Christoper Doering of Food Dive captured the current situation over funding for food startups. In light of the coronavirus crisis, the author suggested that investors are cash-flush and “are even more focused on companies with strong growth, in-demand products like plant-based or clean label, and what channels the businesses are targeting, such as selling straight to a supermarket or direct-to-consumer.”

Disagreement in a Can

In an April 21 Wall Street Journal article, freelance food reporter Jane Black, in a coronavirus-inspired pantry-check, made the case for canned salmon over canned tuna. Black explained “the beauty of canned salmon,” citing metrics like mercury levels, omega-3 fatty acids, sourcing concerns and taste. However — and consider this a comment from the editor — the tinned sardine is the superior choice.

Whacking Chipotle

Chipotle’s week turned into a bit of a rollercoaster ride as the chain announced rising online orders, but falling sales.
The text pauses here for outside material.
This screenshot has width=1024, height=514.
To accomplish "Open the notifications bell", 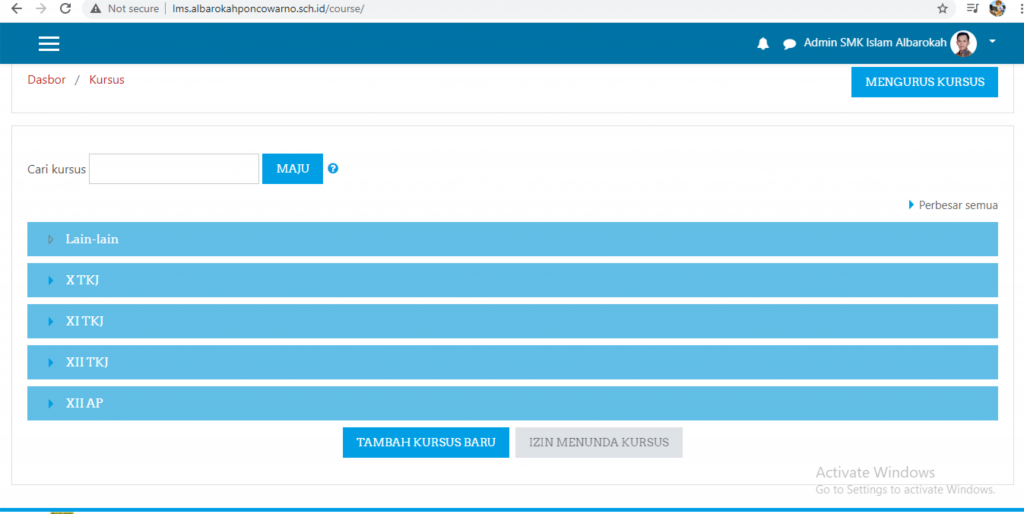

Oh, and the U.S. Department of Justice fined the chain $25 million for repeated food safety issues between 2015 and 2018. Food safety attorney Bill Marler examined legal precedents, noting that Jimmy John’s has been responsible for nine outbreaks since 2008 compared with Chipotle’s five. He pondered, “Why whack Chipotle and not Jimmy John’s?”

Cheesy History

Ian Lecklitner from MEL sets the record straight on mac and cheese in “A Gooey and Delicious History of Mac and Cheese, a Meal Once Fit for a King.”